Why I started this blog
I was the boy whose biggest fear was having to read aloud in class. Having all eyes burn me, while I’m spurting syllables between long gaps of suffocation.
I was the boy who needed to ask his best friend to speak for him at the store, as previous solo attempts ended up in an embarrassing guessing game between my pointing finger and the shopkeeper.
I was the one always sitting alone at parties, trying to look cool and hoping no one turned to him and broke the facade.
I was the child who adopted invisibility as a way of life. I accepted shame and embarrassment as the default emotions associated with speaking.
For the first 20 years of my speaking life, I had accepted these situations as ‘normal’ and felt unworthy because I ‘had a stutter’. It took me another 10 years to undo this and find a different path.
(See full lecture in Media)
When I was 22, after having one of the worst stuttering experiences of my life (see here for more), I realized I have to take back control. I began putting myself into difficult speaking situations, stretching the limits of my comfort zone and proving to myself that ‘I can’.

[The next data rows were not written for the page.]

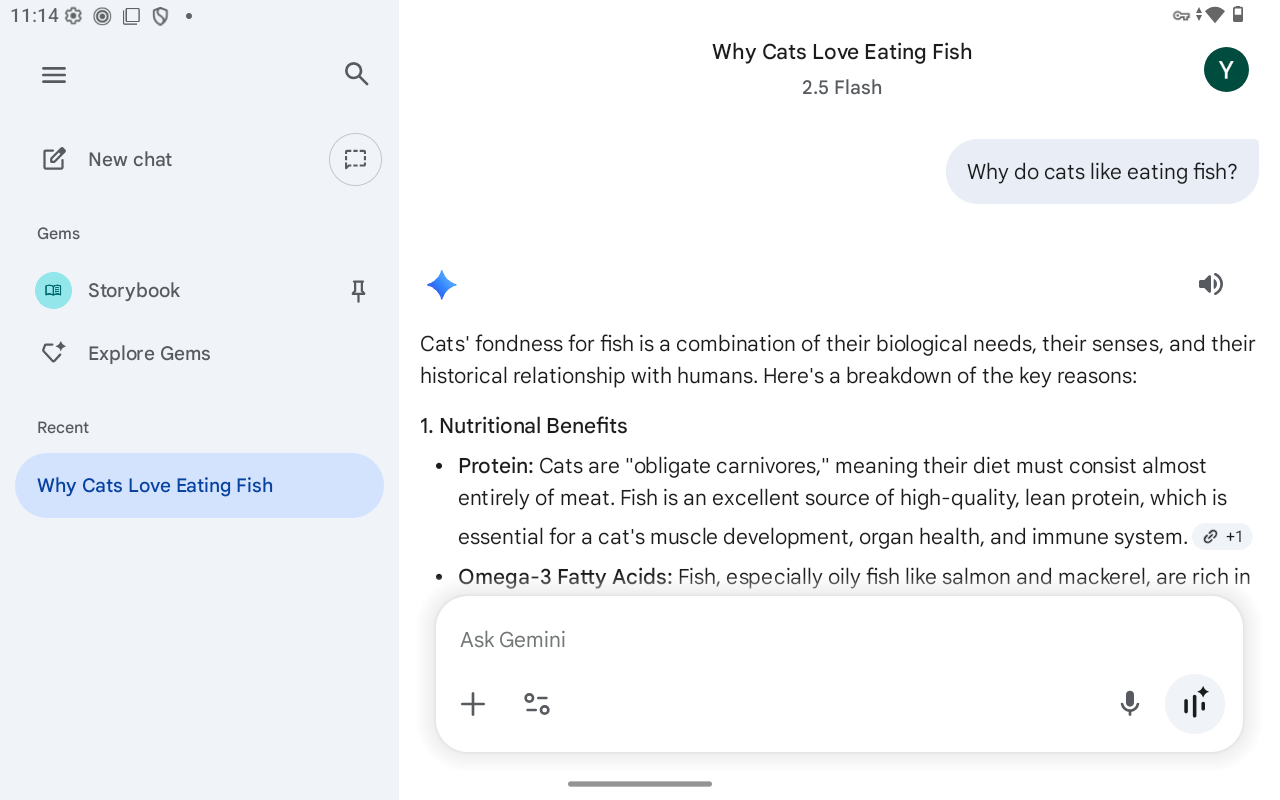Image resolution: width=1280 pixels, height=800 pixels.
Task: Tap the user prompt bubble about cats
Action: (x=1102, y=172)
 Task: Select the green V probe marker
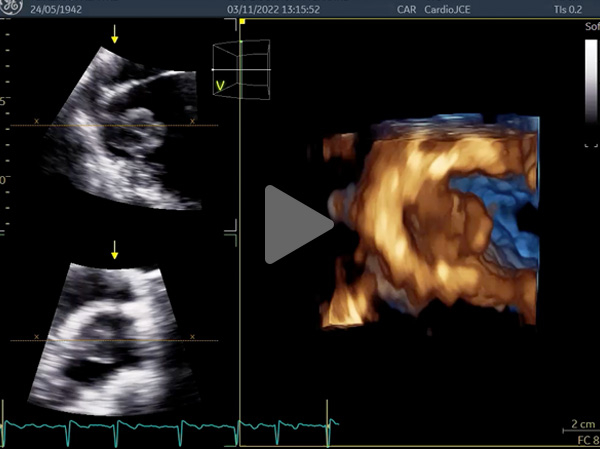tap(220, 87)
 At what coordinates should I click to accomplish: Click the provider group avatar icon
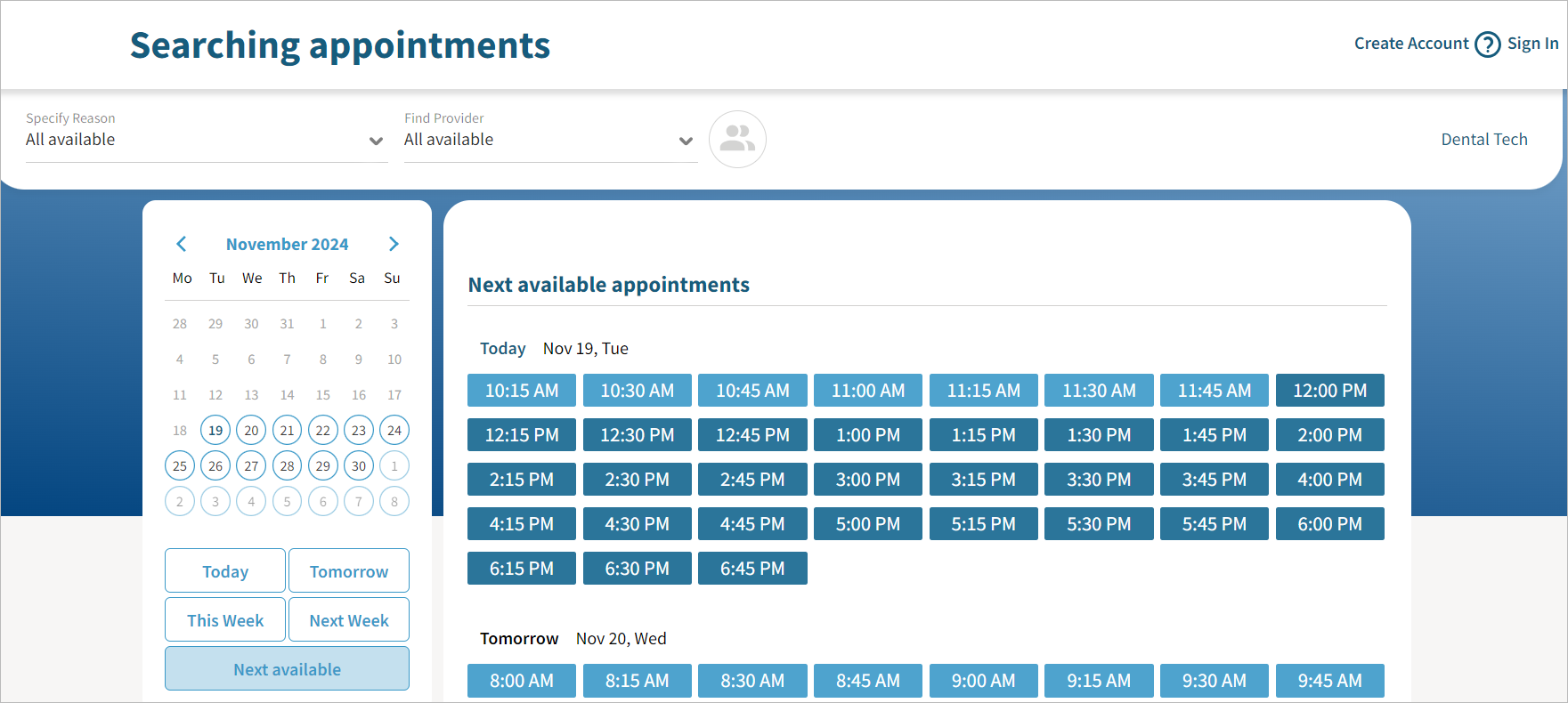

I gave toasts, lectured at college, worked in jobs involving presentations and phone customer support, led large bands of nine-eleven musicians, talked on stages and even on live radio.
Ten years later, I felt my life was no longer controlled by my stutter, but I still felt blocked from fully expressing myself. I felt that my stutter still controlled my external shell. I was finally ready to take on the stuttering monster once again, only to find I was fighting myself all along.
I believe there’s not enough help on stuttering that takes the core of the problem head-on. Speech-Language-Therapists are often not knowledgeable enough or not experienced with this niche problem. Even if they are, it’s rarely from first-hand experience and there’s a massive lack of understanding of the inner world of a person who stutters.
I hear about people getting bad advice ALL THE TIME, making their (or their children’s) speech WORSE.
I believe that you can only take someone to places you’ve been yourself.
Most people I know, who fully recovered from speech problems, have done it by themselves and got on with their lives without really sharing their knowledge and experience.
By sharing my path, I aim to push and empower you on your own journey to full self-expression.